_SOURCE DATA:_
┌────────
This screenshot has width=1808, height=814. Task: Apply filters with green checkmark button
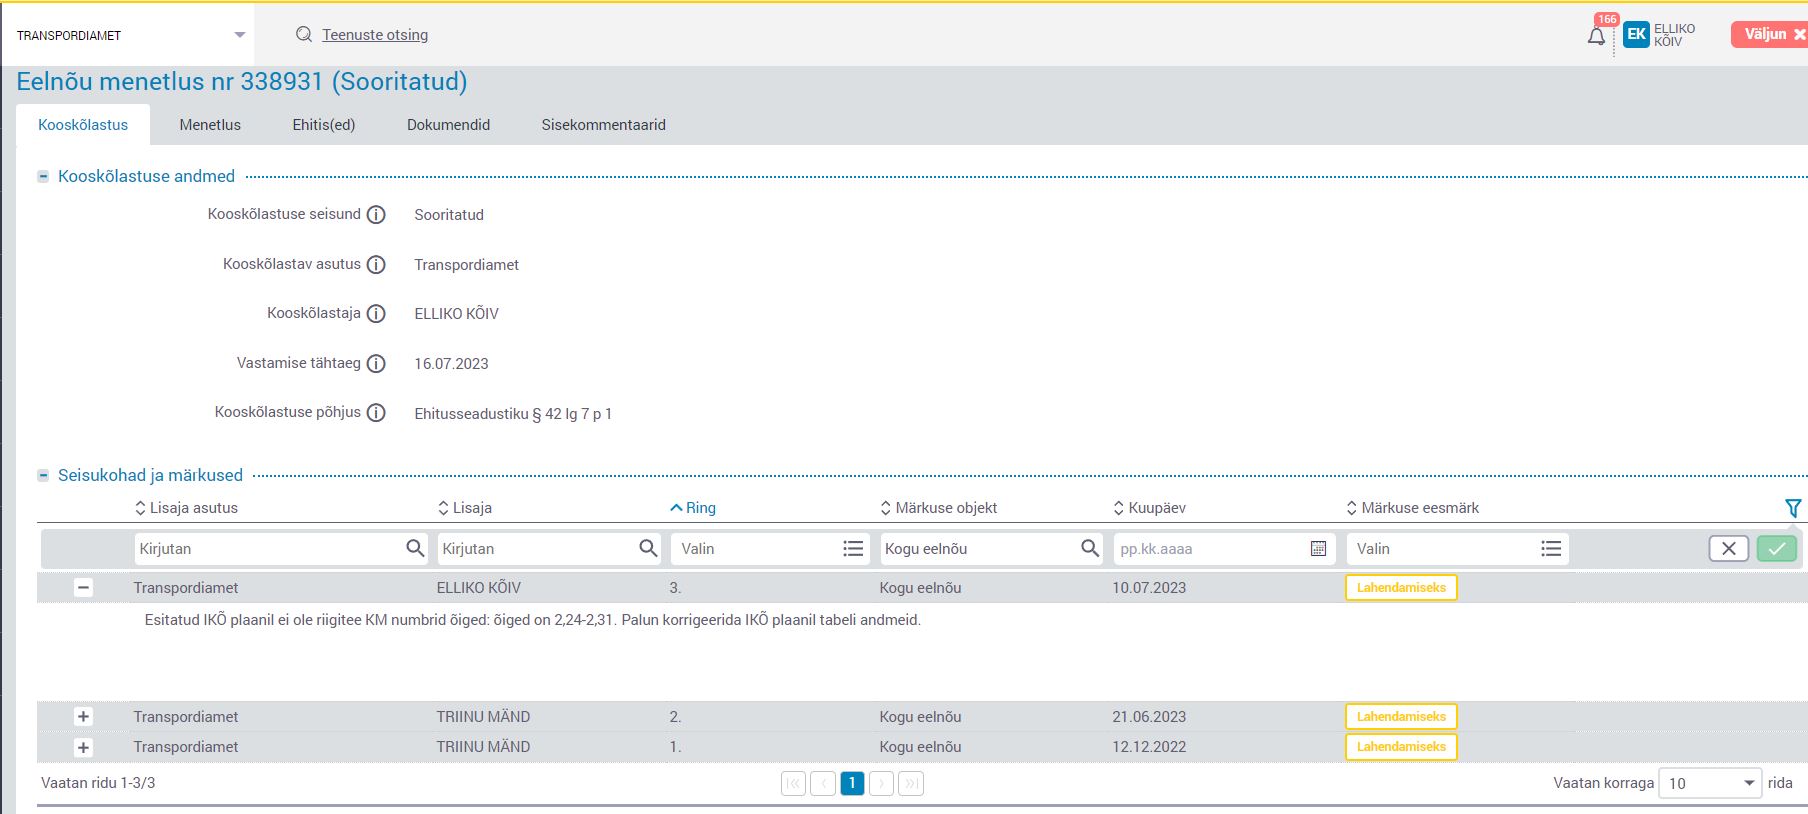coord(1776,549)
└────────
┌────────
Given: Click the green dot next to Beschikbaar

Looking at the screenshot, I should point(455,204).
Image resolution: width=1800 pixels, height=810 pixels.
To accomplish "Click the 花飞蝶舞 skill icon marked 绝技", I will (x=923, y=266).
└────────
┌────────
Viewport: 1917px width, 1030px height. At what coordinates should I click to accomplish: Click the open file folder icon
└────────
_PROBLEM STATEMENT:_ From the data, pick out every line that includes "icon".

_RESPONSE TO THIS EXERCISE:_
To accomplish "Click the 花飞蝶舞 skill icon marked 绝技", I will (x=923, y=266).
Viewport: 1917px width, 1030px height. At what coordinates should I click to accomplish: Click the open file folder icon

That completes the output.